After a methodical and extensive system-wide status check confirmed that it was operationally safe to restart, TAPS was brought back online. Surveillance and system assessment efforts on TAPS will remain heightened in the hours and days ahead.
— Alyeska Pipeline (@AlyeskaPipeline) December 1, 2018
Alyeska is headquartered in Anchorage near the epicenter of the quake. The oil pipeline system, known as TAPS, ends in Valdez roughly 100 miles to the east of Anchorage.
Lori Nelson, public affairs manager for Hilcorp Alaska LLC, which is the dominant oil and gas producer in the Cook Inlet, said via email that the company had no spills or injuries to report. Hilcorp temporarily shut down some of its operations and is inspecting the integrity of its oil and gas infrastructure, which includes numerous oil and gas platforms in Cook Inlet, according to Nelson.

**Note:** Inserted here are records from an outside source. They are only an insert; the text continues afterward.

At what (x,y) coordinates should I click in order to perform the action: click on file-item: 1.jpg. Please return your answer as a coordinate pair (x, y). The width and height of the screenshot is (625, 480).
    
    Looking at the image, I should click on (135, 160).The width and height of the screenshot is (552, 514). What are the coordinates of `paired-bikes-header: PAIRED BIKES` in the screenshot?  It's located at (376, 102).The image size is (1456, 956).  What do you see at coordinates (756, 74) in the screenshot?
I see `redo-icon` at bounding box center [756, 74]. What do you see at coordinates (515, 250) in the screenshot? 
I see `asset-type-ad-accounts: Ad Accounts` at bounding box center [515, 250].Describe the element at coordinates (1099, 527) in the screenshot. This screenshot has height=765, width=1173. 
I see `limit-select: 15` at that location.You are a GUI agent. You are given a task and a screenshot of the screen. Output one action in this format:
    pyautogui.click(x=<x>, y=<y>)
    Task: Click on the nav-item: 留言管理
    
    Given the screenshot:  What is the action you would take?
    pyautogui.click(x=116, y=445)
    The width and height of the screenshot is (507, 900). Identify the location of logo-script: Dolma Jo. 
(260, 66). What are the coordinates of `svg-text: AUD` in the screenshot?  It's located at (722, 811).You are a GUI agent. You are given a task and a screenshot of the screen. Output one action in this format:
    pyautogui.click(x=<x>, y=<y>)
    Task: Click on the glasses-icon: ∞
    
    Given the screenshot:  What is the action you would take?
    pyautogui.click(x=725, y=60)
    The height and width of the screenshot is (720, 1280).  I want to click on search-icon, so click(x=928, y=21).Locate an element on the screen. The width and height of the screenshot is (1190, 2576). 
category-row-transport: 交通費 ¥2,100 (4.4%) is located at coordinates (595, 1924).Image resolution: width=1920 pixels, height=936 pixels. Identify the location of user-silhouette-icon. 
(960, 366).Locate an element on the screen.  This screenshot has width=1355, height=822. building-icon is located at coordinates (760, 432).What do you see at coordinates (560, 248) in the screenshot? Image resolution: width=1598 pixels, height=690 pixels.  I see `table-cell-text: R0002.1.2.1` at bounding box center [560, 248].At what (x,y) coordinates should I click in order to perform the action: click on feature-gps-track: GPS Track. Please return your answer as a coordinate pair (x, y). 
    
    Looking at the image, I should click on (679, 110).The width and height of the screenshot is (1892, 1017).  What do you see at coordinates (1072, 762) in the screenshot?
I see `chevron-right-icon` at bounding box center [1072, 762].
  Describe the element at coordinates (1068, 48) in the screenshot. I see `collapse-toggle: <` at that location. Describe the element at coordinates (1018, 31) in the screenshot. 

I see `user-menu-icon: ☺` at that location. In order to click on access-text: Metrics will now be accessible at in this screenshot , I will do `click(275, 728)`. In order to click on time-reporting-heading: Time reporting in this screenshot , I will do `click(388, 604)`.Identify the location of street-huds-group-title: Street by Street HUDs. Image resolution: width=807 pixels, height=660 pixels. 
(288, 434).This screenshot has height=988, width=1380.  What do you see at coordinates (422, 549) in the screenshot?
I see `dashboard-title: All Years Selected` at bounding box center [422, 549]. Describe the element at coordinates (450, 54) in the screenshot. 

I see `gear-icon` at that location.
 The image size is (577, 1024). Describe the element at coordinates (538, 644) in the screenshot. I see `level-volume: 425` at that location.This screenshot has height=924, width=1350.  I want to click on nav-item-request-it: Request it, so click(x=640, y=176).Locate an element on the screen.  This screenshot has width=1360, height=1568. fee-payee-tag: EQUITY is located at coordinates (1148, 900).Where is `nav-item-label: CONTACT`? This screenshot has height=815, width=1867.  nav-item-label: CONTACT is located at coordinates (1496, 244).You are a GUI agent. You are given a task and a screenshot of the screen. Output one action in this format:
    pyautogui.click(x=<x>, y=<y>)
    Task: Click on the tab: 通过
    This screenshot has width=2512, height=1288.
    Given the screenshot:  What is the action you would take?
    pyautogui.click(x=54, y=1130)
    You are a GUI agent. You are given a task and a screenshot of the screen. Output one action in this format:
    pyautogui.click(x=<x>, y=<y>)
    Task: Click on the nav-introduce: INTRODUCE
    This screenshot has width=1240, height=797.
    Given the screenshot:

“Our current focus is to ensure the safety of all our employees as we work to assess the impact,” she wrote.
However, utility natural gas leaks have been reported across the Anchorage area.
Officials for BlueCrest Energy LLC and Furie Operating Alaska LLC, which also have oil and gas operations in Cook Inlet, could not immediately be reached.
Officials for the Kenai-based Cook Inlet Regional Citizens’ Advisory Council were in Anchorage pm Friday morning and had heard no reports of oil spills or commercial gas leaks in the region. CIRCAC is a federally mandated nonprofit organization focused on preventing and responding to oil and gas spills in Cook Inlet.
Interior Gas Utility General Manager Dan Britton said the Fairbanks-based gas utility’s small Titan LNG plant — located on Point MacKenzie very near the epicenter of the quake — was without power but no damage had been found.
“Preliminary inspections aren’t showing any damage,” Britton said.
He said the plant, which produces LNG that is trucked up the Parks Highway for use in Fairbanks, shut down automatically as it is supposed to when it lost power.